>> Start Data for this task
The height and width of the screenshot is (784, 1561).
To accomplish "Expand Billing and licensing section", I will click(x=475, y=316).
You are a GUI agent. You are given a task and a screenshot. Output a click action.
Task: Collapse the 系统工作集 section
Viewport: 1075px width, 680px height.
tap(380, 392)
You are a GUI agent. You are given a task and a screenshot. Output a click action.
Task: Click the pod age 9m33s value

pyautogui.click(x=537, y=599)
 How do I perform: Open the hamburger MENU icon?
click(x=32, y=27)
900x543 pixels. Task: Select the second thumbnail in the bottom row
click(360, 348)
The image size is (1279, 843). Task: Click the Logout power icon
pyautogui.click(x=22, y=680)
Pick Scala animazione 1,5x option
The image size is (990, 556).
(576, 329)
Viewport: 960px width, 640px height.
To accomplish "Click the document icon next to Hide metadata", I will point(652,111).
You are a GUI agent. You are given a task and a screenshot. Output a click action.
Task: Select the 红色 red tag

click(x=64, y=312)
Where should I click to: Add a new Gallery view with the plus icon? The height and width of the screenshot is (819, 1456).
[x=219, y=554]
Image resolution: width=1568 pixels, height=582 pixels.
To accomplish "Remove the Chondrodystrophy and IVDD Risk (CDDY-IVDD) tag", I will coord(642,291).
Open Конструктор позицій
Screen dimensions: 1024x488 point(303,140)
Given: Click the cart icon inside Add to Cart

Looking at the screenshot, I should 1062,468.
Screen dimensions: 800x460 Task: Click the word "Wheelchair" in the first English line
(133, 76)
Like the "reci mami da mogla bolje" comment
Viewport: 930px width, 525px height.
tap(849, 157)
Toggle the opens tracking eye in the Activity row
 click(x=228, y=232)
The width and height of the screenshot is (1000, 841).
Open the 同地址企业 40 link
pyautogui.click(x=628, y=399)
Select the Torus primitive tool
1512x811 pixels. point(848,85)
>> End Data for this task
**What this task involves**
Replace "GUI agent" with "screen assistant" everywhere in the material above and leave the rest unchanged.

**Task output**
The height and width of the screenshot is (784, 1561).
To accomplish "Expand Billing and licensing section", I will click(x=475, y=316).
You are a screen assistant. You are given a task and a screenshot. Output a click action.
Task: Collapse the 系统工作集 section
Viewport: 1075px width, 680px height.
tap(380, 392)
You are a screen assistant. You are given a task and a screenshot. Output a click action.
Task: Click the pod age 9m33s value

pyautogui.click(x=537, y=599)
 How do I perform: Open the hamburger MENU icon?
click(x=32, y=27)
900x543 pixels. Task: Select the second thumbnail in the bottom row
click(360, 348)
The image size is (1279, 843). Task: Click the Logout power icon
pyautogui.click(x=22, y=680)
Pick Scala animazione 1,5x option
The image size is (990, 556).
(576, 329)
Viewport: 960px width, 640px height.
To accomplish "Click the document icon next to Hide metadata", I will point(652,111).
You are a screen assistant. You are given a task and a screenshot. Output a click action.
Task: Select the 红色 red tag

click(x=64, y=312)
Where should I click to: Add a new Gallery view with the plus icon? The height and width of the screenshot is (819, 1456).
[x=219, y=554]
Image resolution: width=1568 pixels, height=582 pixels.
To accomplish "Remove the Chondrodystrophy and IVDD Risk (CDDY-IVDD) tag", I will coord(642,291).
Open Конструктор позицій
Screen dimensions: 1024x488 point(303,140)
Given: Click the cart icon inside Add to Cart

Looking at the screenshot, I should 1062,468.
Screen dimensions: 800x460 Task: Click the word "Wheelchair" in the first English line
(133, 76)
Like the "reci mami da mogla bolje" comment
Viewport: 930px width, 525px height.
tap(849, 157)
Toggle the opens tracking eye in the Activity row
 click(x=228, y=232)
The width and height of the screenshot is (1000, 841).
Open the 同地址企业 40 link
pyautogui.click(x=628, y=399)
Select the Torus primitive tool
1512x811 pixels. point(848,85)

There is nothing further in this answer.